等を内容とする書面を申込者に交付する方法も考えられること。
(5) 水道直結式スプリンクラー設備の火災時以外における作動及び火災時の水道事業にその責を求めることのできない非作動に係る影響に関する責任は、水道事業者が負わない旨を設置しようとする者に十分説明し、了解を得ること。
(6) 寒冷地等における凍結防止のための水抜きが行われる地域においては、凍結防止のための水抜き時にも正常に作動するようなスプリンクラー設備の設置がなされるよう指導すること。
2 設計審査に当たっての配慮事項
給水装置としての設計審査にあたっては、以下の事項に配慮すること。

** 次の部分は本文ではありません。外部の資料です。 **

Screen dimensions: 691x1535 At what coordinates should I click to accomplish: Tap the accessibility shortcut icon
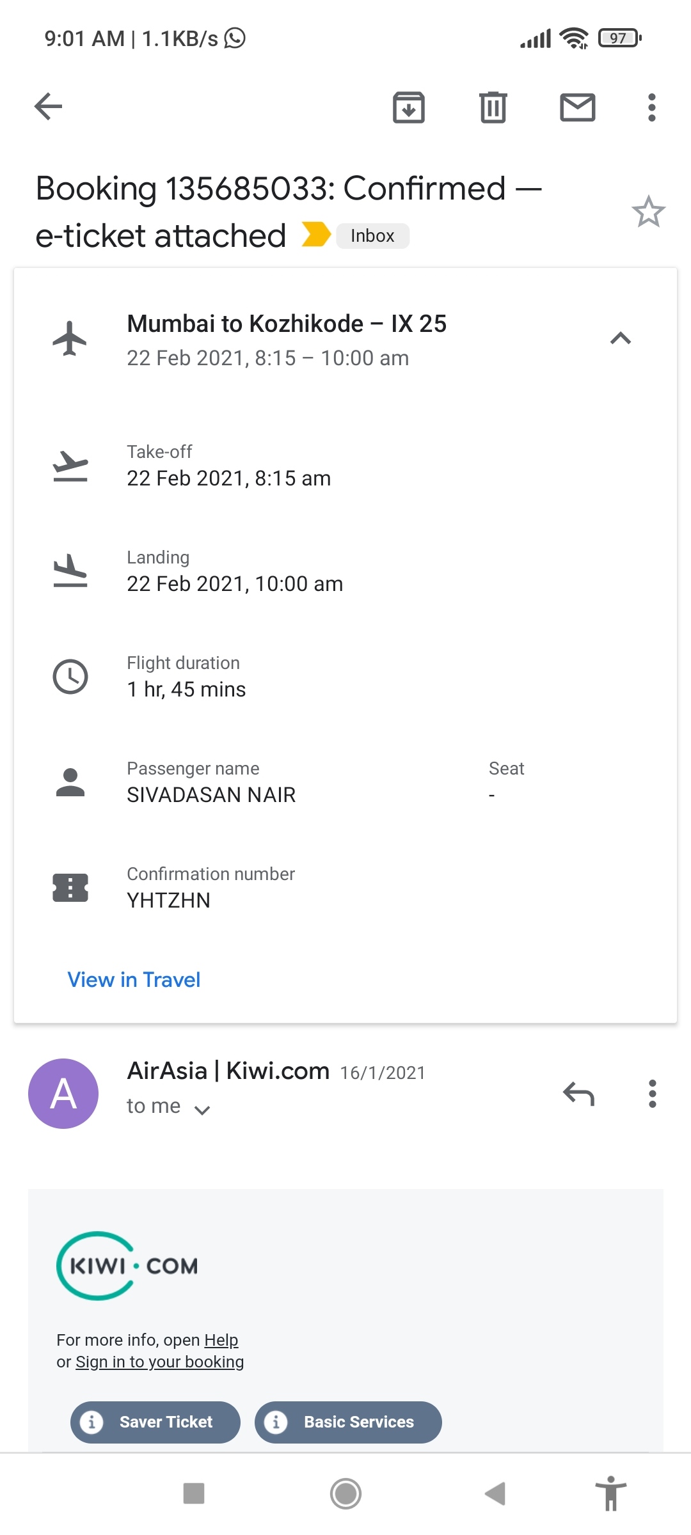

なお、消防法令に規定された事項については、消防法に規定された消防設備士が責任を負い、所管消防署等に届け出ること。
(1) 当該給水装置を分岐しようとする配水管の給水能力の範囲内で、水道直結式スプリンクラー設備の正常な作動に必要な水圧、水量が得られるものであること。
(2) 水道直結式スプリンクラー設備の設計にあたっては、スプリンクラーヘッド各栓の放水量は15L/分(火災予防上支障のある場合にあると認められる場合にあつては30L/分)以上の放水量が必要であること。また、スプリンクラーヘッドが最大4個が同時に開放する場合を想定し設計されることがあるため、その際は、合計の放水量は60L(120L)/分以上を確保する必要があること。
(3) 水道直結式スプリンクラー設備の設計にあたっては、利用者に周知することをもって、他の給水用具(水栓等)を閉栓した状態での使用を想定できること。
(4) 水道直結式スプリンクラー設備は消防法令適合品を使用するとともに、給水装置の構造及び材質の基準に適合する構造であること。
(5) 停滞水及び停滞空気の発生しない構造となっていること。
(6) 結露現象を生じ、周囲(天井等)に影響を与える恐れのある場合は、防露措置が行われていること。
3 その他
(1) 水道直結式スプリンクラー設備の維持管理上の必要事項及び連絡先を見やすいところに表示するよう指定給水装置工事事業者に指導すること。
(2) 水道直結式スプリンクラー設備の所有者又は使用者に対し、当該設備を介して連結している水栓からの通水の状態に留意し、異常があった場合には、水道事業者又は設置工事をした者に連絡するよう指導すること。
(3) 2(1)及び(2)の事項が満たされない場合は、配水管から分岐する給水管口径の増径、受水槽や増圧ポンプの設置、建築物内装の耐火性を向上させる等の措置が必要になるので所轄消防署等に相談するよう指導すること。
(4) 水道直結式スプリンクラー設備の設置台帳を作成する等によりその設置状況を把握しておくこと。
(5) 水道直結式スプリンクラー設備の設置にあたり、消防法令で規定された消防用設備等として必要な事項については、消防法で規定された消防設備士等が所管消防署等に提出するので、水道利用者からの問い合わせ等に備えて、当該設備の水圧、水量の設計方法など必要な情報については、各市町村(消防の事務を処理する一部事務組合等を含む。)から情報を収集すること。